Rabu 03 May 2017 07:02 WIB

Sri Mulyani: Pemerintah Waspadai Deflasi

Rep: Sapto Andika Candra/ Red: Nur Aini
Menteri Keuangan Sri Mulyani
Foto: Republika/Edwin Dwi Putranto
Menteri Keuangan Sri Mulyani

REPUBLIKA.CO.ID, JAKARTA -- Pemerintah  tak hanya menjaga angka inflasi tetap rendah, tetapi juga mewaspadai indikasi rendahnya daya beli masyarakat yang bisa saja tercermin dari deflasi. Meski bulan ini Badan Pusat Statistik (BPS) merilis tingkat inflasi rendah di level 0,09 persen, tetapi pemerintah menegaskan untuk tetap menjaga laju inflasi di level rendah tanpa mengesampingkan kondisi daya beli masyarakat.

Secara umum, tren inflasi sejak Januari hingga April 2017 masih tercatat rendah, didukung oleh deflasi yang sempat terjadi pada Maret lalu sebesar -0,02 persen.
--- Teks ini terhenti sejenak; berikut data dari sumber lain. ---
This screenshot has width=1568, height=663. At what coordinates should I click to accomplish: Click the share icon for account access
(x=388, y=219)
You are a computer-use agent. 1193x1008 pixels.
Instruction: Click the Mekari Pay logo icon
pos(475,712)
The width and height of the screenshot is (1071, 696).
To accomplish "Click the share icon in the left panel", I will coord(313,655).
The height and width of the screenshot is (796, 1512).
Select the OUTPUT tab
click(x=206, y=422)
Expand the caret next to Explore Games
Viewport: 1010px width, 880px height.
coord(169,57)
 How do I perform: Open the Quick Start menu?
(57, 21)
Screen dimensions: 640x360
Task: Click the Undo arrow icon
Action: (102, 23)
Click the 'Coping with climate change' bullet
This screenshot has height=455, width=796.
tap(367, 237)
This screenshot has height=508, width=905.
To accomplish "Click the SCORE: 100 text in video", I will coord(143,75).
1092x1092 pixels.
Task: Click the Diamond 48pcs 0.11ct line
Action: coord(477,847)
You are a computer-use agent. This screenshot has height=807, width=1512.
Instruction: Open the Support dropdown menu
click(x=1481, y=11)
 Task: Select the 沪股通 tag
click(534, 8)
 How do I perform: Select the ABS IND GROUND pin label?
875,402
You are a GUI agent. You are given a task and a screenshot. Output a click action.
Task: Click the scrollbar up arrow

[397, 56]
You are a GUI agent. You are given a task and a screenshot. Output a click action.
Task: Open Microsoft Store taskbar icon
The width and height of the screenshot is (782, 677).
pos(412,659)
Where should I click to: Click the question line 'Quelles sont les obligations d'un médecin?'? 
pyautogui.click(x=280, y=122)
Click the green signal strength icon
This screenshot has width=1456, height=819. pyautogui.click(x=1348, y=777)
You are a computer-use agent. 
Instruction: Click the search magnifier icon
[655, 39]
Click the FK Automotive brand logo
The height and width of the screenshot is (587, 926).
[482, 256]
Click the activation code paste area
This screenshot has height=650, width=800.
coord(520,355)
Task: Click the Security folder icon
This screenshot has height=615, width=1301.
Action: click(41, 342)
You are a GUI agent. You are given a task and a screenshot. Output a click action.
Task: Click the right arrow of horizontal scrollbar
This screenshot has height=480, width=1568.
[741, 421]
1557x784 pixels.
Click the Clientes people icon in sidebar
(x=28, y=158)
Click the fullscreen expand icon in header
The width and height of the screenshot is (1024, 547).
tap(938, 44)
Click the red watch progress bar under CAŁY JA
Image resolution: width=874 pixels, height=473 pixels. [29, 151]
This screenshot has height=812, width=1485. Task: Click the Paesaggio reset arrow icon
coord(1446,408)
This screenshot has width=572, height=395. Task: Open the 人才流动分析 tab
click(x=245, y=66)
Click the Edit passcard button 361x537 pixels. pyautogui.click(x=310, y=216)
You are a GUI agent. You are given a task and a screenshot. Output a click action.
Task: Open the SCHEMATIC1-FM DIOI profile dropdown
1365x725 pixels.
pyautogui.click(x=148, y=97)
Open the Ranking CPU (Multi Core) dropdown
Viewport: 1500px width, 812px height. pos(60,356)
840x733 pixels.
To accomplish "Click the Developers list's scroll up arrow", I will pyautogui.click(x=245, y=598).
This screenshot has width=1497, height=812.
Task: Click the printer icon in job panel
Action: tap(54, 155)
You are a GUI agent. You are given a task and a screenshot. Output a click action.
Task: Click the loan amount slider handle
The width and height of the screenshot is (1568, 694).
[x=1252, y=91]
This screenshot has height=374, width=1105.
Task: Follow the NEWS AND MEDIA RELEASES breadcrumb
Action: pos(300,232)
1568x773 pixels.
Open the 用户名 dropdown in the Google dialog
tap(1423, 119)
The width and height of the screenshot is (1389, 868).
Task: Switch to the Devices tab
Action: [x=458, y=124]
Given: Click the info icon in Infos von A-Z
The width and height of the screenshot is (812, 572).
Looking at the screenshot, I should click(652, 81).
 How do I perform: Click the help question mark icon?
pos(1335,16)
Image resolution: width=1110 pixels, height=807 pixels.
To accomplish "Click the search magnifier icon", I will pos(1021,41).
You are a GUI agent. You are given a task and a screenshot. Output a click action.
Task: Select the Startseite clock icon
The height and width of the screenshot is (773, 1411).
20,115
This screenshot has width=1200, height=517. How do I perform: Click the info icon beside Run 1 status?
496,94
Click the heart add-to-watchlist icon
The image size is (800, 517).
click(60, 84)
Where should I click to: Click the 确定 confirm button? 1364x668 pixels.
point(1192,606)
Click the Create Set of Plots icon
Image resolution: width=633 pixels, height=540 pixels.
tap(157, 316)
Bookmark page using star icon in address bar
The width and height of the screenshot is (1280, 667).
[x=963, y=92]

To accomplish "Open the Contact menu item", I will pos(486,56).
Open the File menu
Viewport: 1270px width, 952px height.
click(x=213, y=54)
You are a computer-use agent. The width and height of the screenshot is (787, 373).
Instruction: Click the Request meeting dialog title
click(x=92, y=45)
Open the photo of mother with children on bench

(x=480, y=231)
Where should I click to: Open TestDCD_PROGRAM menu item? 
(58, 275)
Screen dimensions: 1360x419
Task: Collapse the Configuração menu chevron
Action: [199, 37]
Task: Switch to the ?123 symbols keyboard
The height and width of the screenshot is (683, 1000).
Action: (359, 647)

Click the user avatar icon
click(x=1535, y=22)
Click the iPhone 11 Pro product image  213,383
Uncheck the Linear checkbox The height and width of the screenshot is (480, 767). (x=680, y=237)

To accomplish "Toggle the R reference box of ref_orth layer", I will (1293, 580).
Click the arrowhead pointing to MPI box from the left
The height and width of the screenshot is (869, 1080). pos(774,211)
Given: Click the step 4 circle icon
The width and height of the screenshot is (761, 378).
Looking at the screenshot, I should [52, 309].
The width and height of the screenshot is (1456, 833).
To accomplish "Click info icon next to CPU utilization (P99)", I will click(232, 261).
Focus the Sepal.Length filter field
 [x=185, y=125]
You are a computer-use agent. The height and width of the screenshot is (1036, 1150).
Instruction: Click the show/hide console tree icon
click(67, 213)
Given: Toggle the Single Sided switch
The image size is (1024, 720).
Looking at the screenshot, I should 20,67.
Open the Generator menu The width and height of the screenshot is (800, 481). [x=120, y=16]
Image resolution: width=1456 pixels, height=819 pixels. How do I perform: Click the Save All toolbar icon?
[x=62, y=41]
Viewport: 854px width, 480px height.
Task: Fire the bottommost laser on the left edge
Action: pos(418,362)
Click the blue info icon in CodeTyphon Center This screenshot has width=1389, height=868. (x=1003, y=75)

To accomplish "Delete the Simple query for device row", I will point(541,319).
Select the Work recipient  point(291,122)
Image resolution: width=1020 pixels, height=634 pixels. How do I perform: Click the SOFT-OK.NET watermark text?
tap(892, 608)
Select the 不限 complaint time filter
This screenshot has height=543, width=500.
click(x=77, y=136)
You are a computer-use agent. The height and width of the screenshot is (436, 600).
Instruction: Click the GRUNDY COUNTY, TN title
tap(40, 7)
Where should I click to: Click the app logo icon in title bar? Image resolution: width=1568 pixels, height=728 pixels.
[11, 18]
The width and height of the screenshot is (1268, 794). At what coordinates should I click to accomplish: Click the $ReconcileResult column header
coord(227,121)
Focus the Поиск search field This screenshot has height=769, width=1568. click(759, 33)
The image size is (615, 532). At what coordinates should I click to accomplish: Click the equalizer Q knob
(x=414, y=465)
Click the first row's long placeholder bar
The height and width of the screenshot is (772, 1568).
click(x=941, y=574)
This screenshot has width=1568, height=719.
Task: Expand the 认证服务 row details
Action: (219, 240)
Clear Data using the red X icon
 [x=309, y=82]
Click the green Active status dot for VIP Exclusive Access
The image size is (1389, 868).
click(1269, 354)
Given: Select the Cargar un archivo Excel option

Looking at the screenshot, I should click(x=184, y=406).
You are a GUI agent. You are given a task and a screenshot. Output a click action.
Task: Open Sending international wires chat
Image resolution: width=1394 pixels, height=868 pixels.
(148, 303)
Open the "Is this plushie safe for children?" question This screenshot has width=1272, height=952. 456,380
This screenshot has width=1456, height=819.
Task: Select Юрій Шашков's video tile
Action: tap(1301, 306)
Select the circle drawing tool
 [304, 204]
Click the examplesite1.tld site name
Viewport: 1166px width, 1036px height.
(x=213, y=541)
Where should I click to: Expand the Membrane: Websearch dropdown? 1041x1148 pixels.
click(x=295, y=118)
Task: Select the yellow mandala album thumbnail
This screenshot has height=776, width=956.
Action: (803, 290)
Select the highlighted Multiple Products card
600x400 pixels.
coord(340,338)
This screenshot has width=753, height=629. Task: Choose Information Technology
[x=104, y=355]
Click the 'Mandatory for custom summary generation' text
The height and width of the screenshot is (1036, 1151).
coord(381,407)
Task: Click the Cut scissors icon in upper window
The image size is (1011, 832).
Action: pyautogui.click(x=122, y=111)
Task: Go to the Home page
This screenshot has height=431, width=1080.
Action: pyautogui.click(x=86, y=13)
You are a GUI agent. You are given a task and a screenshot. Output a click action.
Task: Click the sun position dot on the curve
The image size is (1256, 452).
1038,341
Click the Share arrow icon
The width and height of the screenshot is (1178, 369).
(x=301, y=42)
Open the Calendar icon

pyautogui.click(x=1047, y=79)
Menteri Keuangan Sri Mulyani menjelaskan, tantangan terbesar pemerintah saat ini salah satunya adalah menjaga daya beli masyarakat. Menurutnya, hal ini lebih sulit lagi karena harus berjalan beriringan dengan target inflasi di rentang tiga persen sampai lima persen untuk 2017.

"Apa yang dihasilkan kita tetap menjaga inflasi sesuai dengan keinginan untuk tidak terlalu jauh dari tahun 2016 yang lalu," ujar Sri di kantor Kementerian Koordinator Bidang Perekonomian, Jakarta, Selasa (2/5).

Ia mengatakan, secara umum angka inflasi rendah bahkan deflasi memberikan keuntungan bagi masyarakat perkotaan lantaran harga yang tak melonjak atau malah mengalami penurunan. Namun, menurut Sri, di satu sisi fenomena ini patut diwaspadai lantaran harga di level petani bisa saja terpukul sehingga justru ikut memukul perekonomian petani atau bahkan kelompok ekonomi lemah.

"Mungkin kita juga harus waspada kalau dari sisi kesenjangan karena masyarakat petani terutama petani-petani yang mendapatkan harganya menjadi sangat rendah juga perlu untuk dijaga daya belinya," ujarnya.

Sebelumnya, kebijakan pemerintah dan perseroan untuk mengalihkan subsidi listrik golongan 900 volt ampere (VA) pada Maret 2017 ternyata masih memberikan imbas terhadap tingkat inflasi nasional. BPS merilis, pada April 2017 ini terjadi inflasi sebesar 0,09 persen secara bulan ke bulan dan 4,17 persen tahun ke tahun (yoy). Tingkat inflasi April ini naik tipis dibandingkan Maret 2017 lalu yang justru terjadi deflasi sebesar 0,02 persen.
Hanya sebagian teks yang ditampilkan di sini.